Administration was entrusted to the National Health Authority which coordinates with state health agencies, insurance companies like ICICI Lombard, New India Assurance, and hospital networks including Fortis Healthcare and Kokilaben Dhirubhai Ambani Hospital. Implementation relied on digital infrastructure influenced by projects such as Aadhaar, Pradhan Mantri Jan Dhan Yojana, eHealth initiatives, and interoperable records modeled on standards from World Health Organization digital health guidelines. Monitoring and grievance redressal mechanisms referenced best practices from tribunals and ombudsmen used in Insurance Regulatory and Development Authority of India frameworks and state consumer courts in cities like Delhi, Mumbai, and Chennai.
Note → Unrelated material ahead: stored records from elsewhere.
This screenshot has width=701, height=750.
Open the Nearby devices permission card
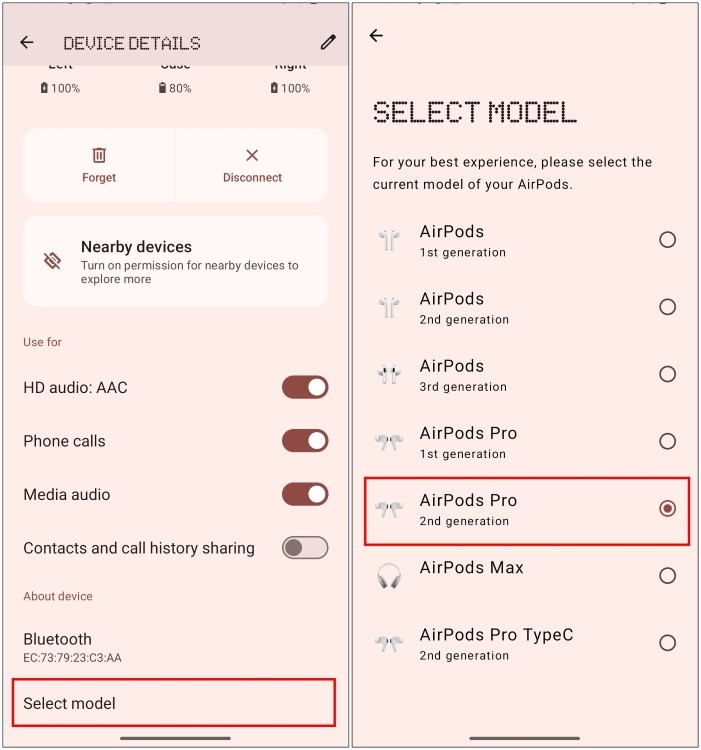pyautogui.click(x=175, y=261)
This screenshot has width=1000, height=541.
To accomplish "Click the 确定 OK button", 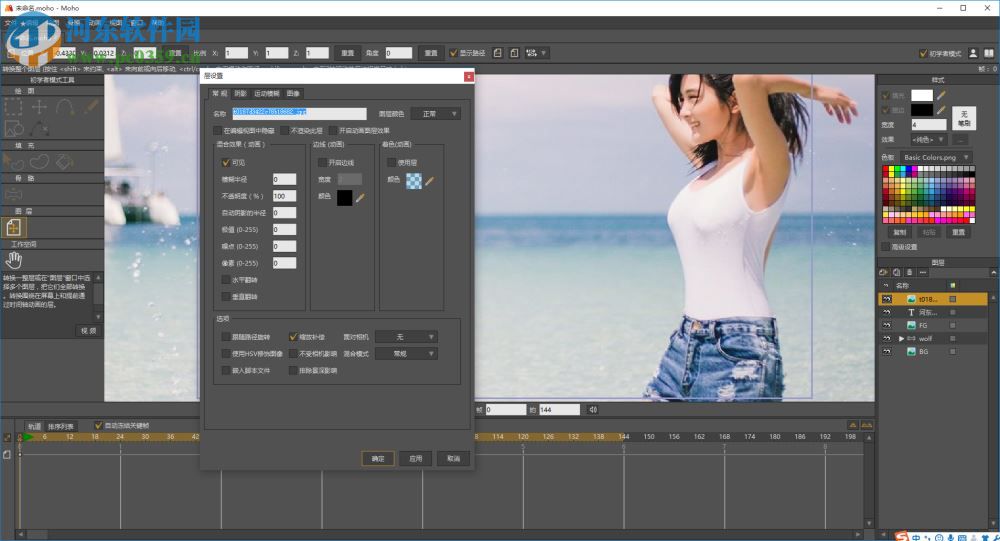I will [377, 458].
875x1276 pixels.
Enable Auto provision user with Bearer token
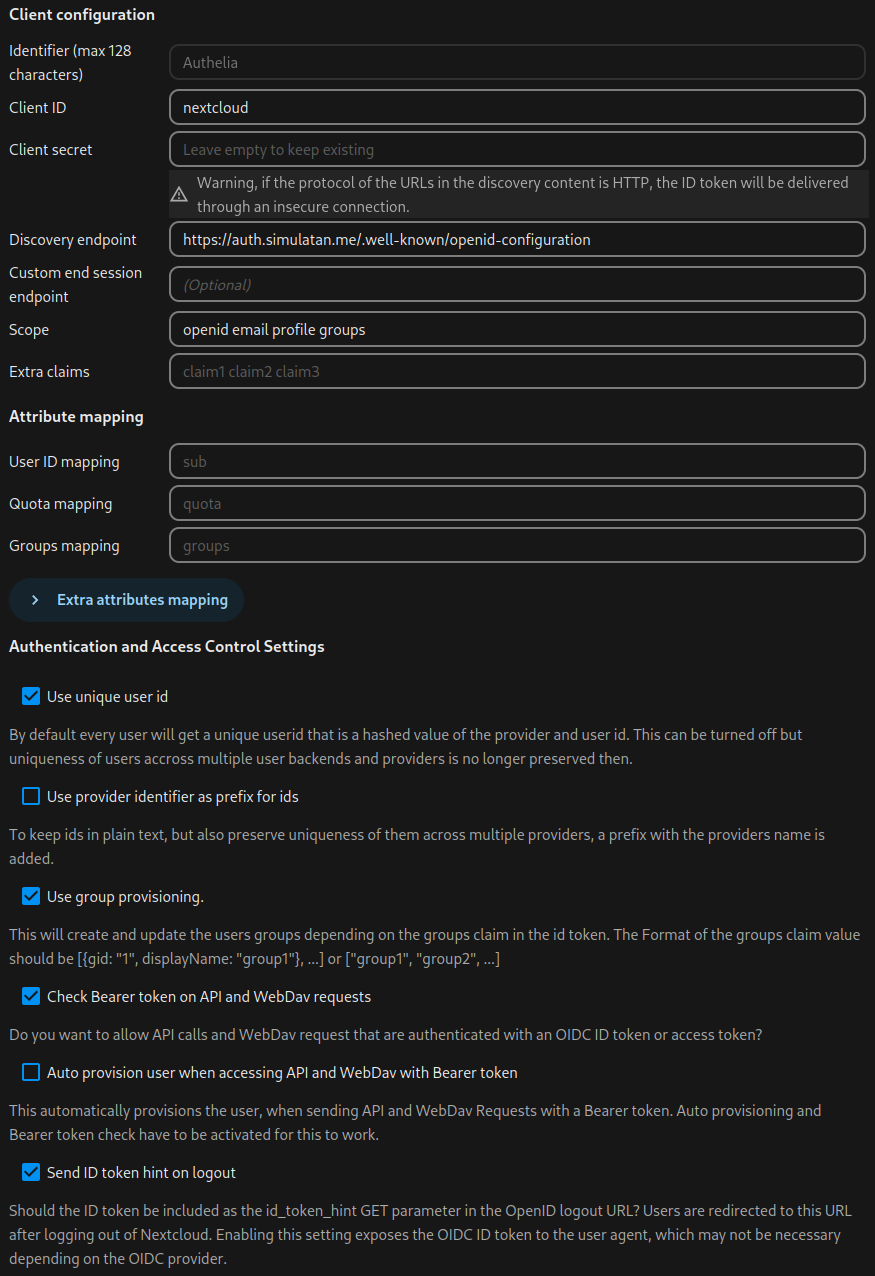coord(30,1072)
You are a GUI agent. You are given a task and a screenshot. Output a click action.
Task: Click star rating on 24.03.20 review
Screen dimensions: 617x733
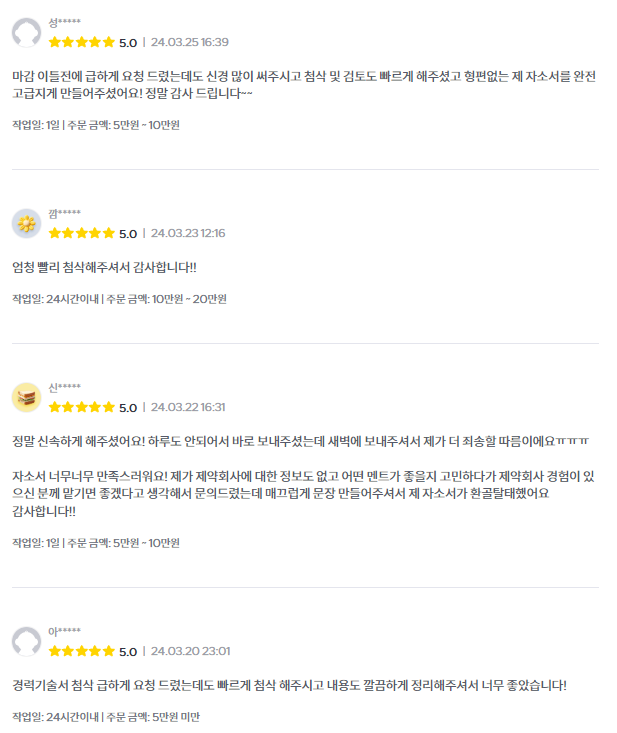pos(82,651)
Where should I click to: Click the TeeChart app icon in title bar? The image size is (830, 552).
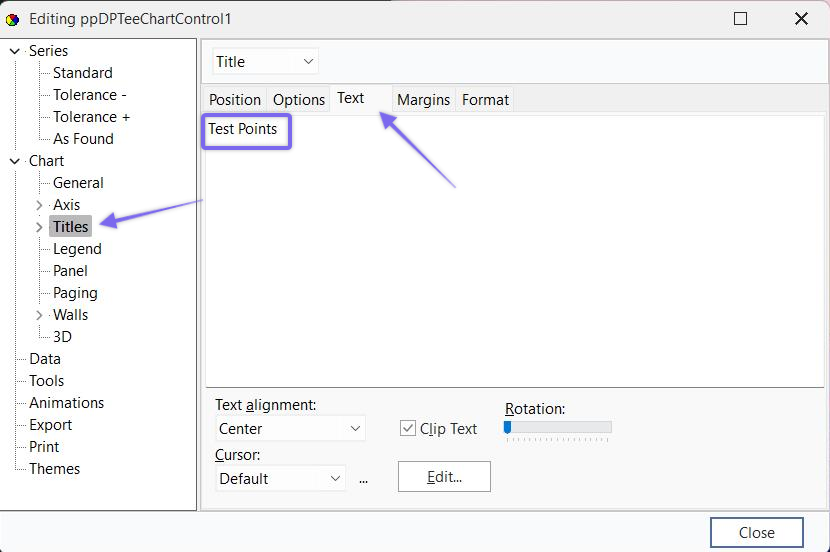click(13, 19)
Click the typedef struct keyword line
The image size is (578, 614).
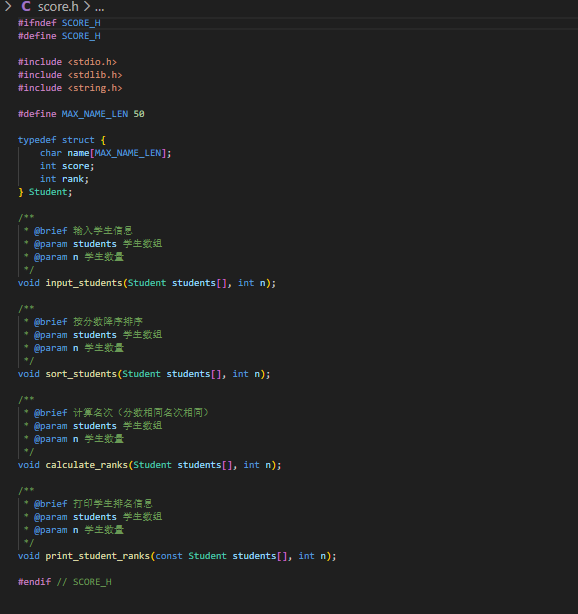[x=62, y=140]
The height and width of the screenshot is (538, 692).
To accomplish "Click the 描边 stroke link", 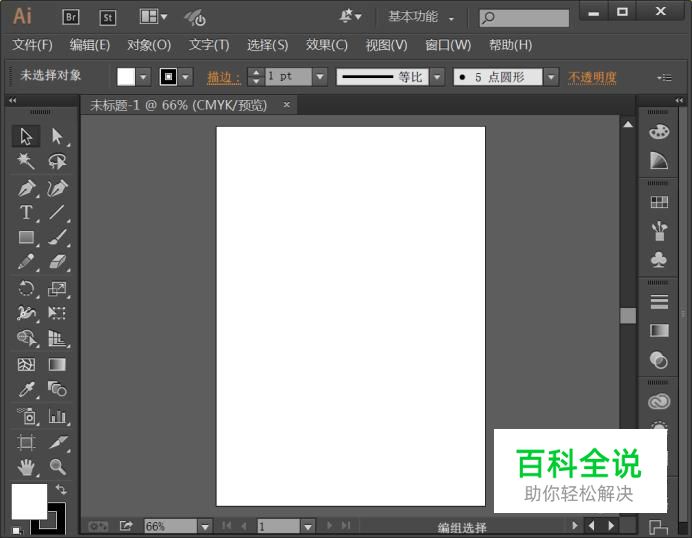I will (222, 77).
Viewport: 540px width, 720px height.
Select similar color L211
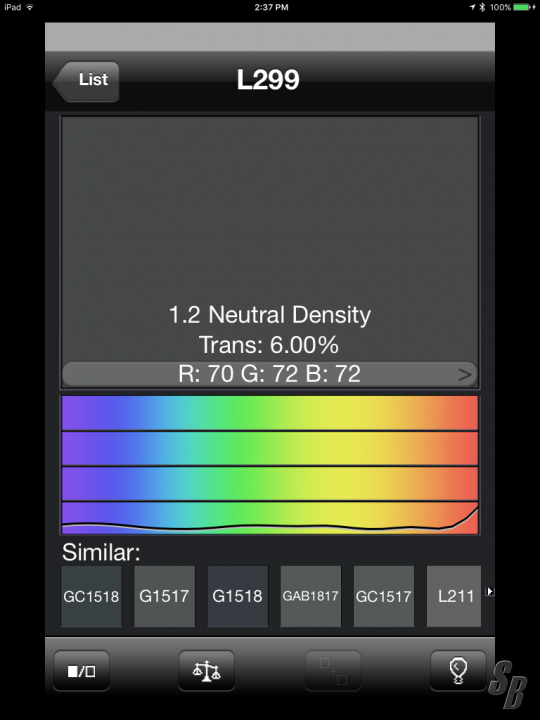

Financing combined central allocations from budgets presented before Lok Sabha and Rajya Sabha committees with state contributions structured under frameworks like the Finance Commission (India) advisories and budgetary approvals of state cabinets such as those in Punjab and Gujarat. Risk-pooling and reinsurance arrangements involved domestic insurers and global reinsurers that operate in markets alongside entities such as New India Assurance and multinational insurers operating in India. Cost-control mechanisms referenced tariff negotiations akin to those in National Pharmaceutical Pricing Authority interactions and procurement practices used by institutions like Central Medical Stores while actuarial assessments drew on expertise from the Institute of Actuaries of India.
Assessments by research bodies including Indian Council of Medical Research, Centre for Policy Research, Brookings Institution, and Oxford Policy Management reported increased utilization at hospitals like AIIMS and private tertiary centers, while critiques published by scholars at Jawaharlal Nehru University and Tata Institute of Social Sciences highlighted issues such as fraud, upcoding, and differential access affecting regions like Jharkhand and Chhattisgarh. Civil society organizations including Jan Swasthya Abhiyan and media outlets such as The Hindu, Times of India, Indian Express, and BBC News covered controversies over claim denials and provider empanelment, prompting policy dialogues involving Ministry of Health and Family Welfare officials, parliamentary committees, and state health ministers. International observers from World Bank and World Health Organization noted the scheme’s potential for financial protection while recommending stronger primary care linkages modeled on examples from Cuba and Thailand.